**** SUPPLIED RECORDS

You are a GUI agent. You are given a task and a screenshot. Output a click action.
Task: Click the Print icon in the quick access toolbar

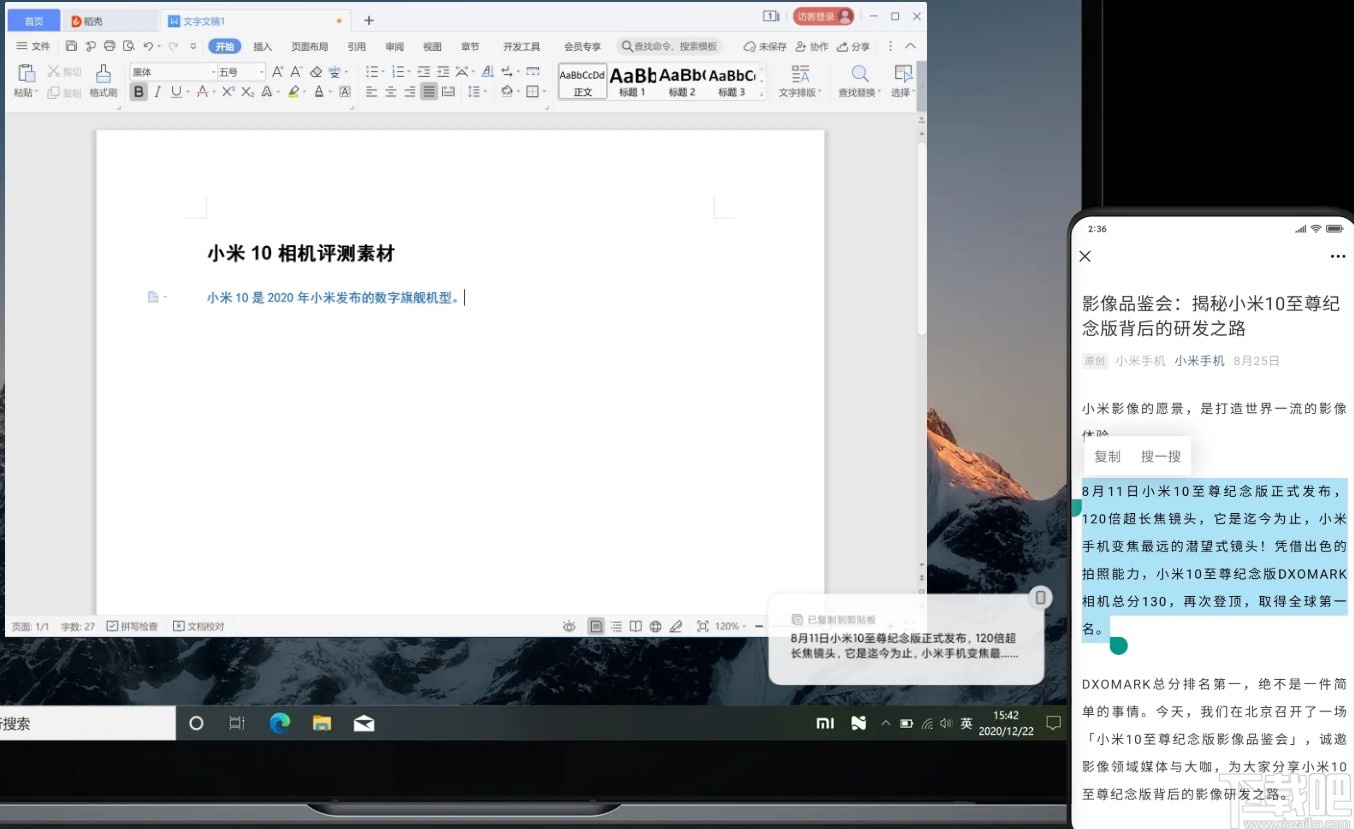(110, 46)
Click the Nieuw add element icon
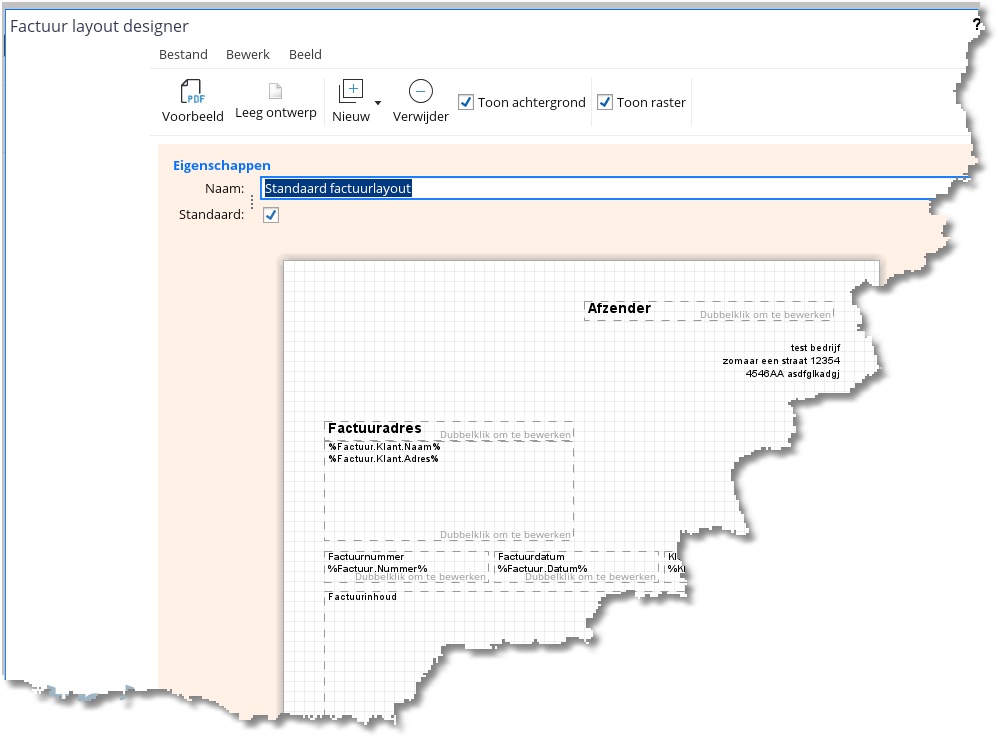The image size is (999, 748). [x=350, y=92]
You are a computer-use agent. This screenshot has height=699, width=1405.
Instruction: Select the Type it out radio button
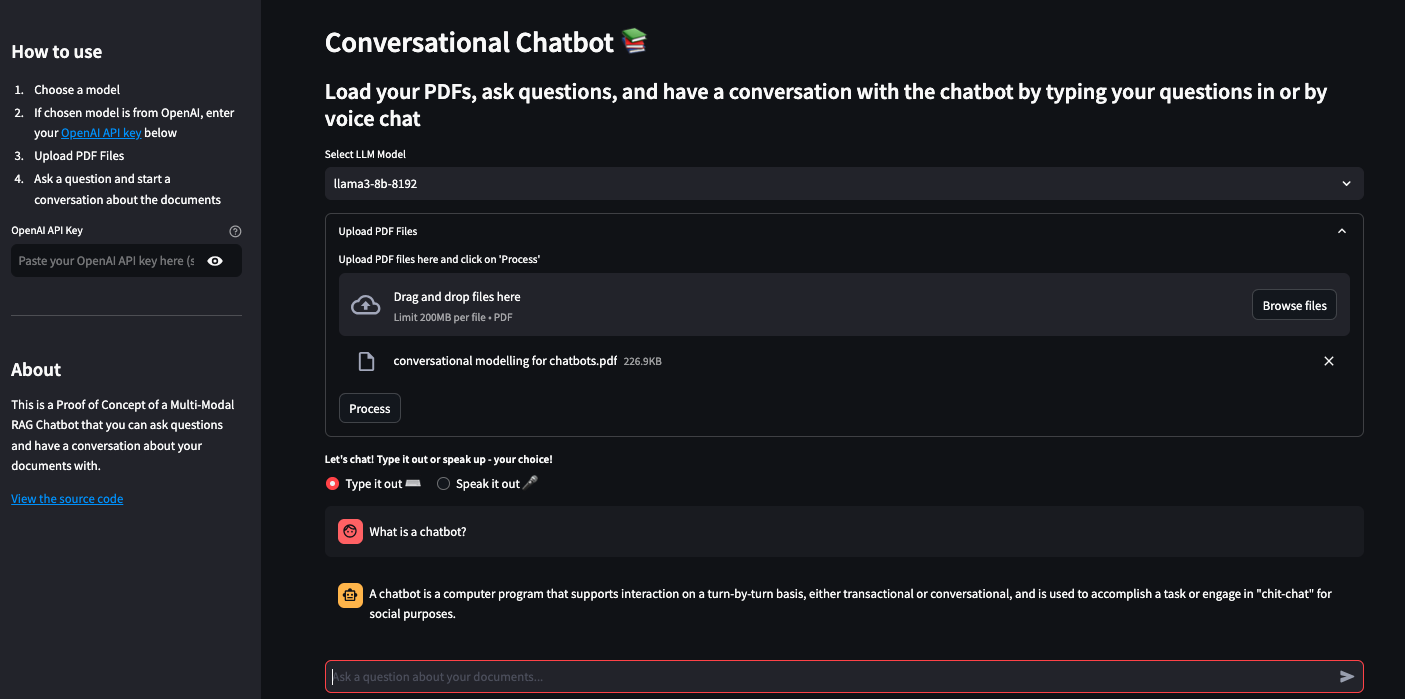tap(332, 483)
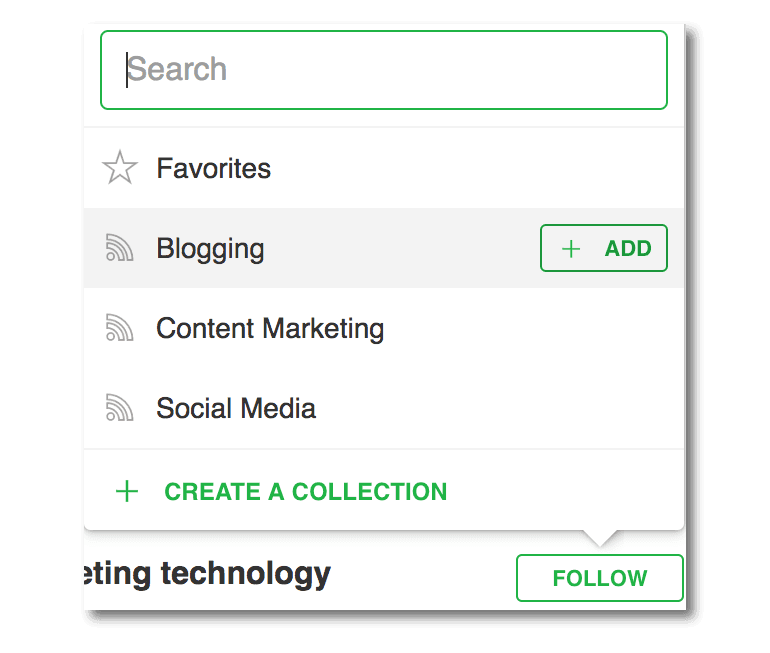Choose the Blogging collection name

tap(210, 248)
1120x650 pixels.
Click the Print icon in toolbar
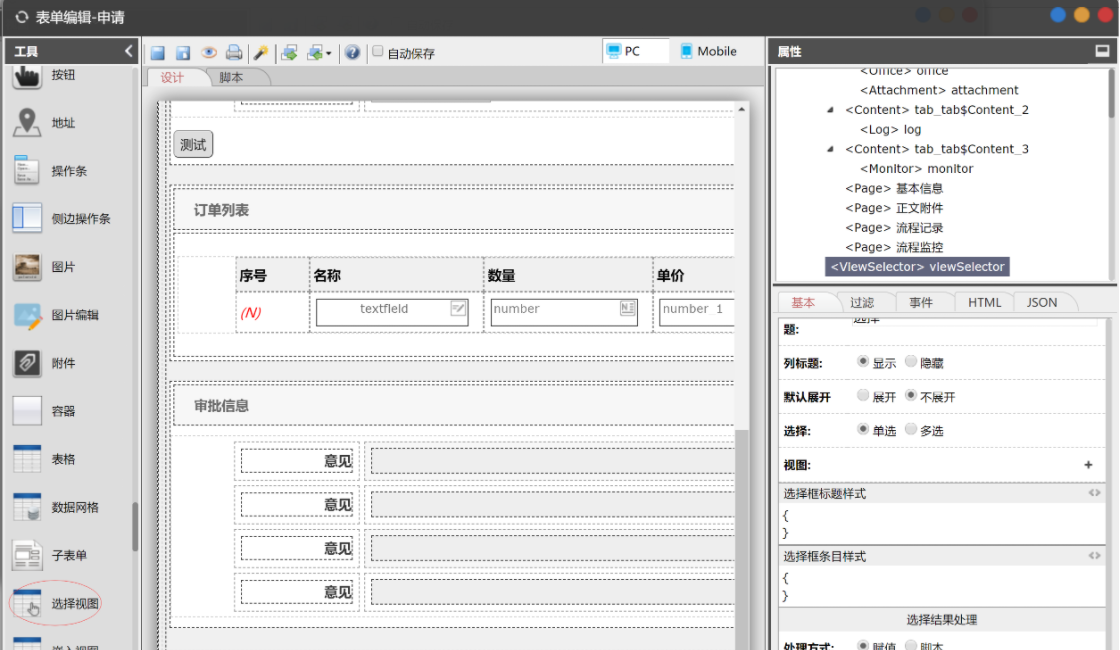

********

WORK INSTRUCTION: Find the word "agent" in the data and copy out each line where it turns up.

RESULT:
You are a GUI agent. You are given a task and a screenshot. Output a click action.
You are a computer-use agent. This screenshot has height=699, width=1405.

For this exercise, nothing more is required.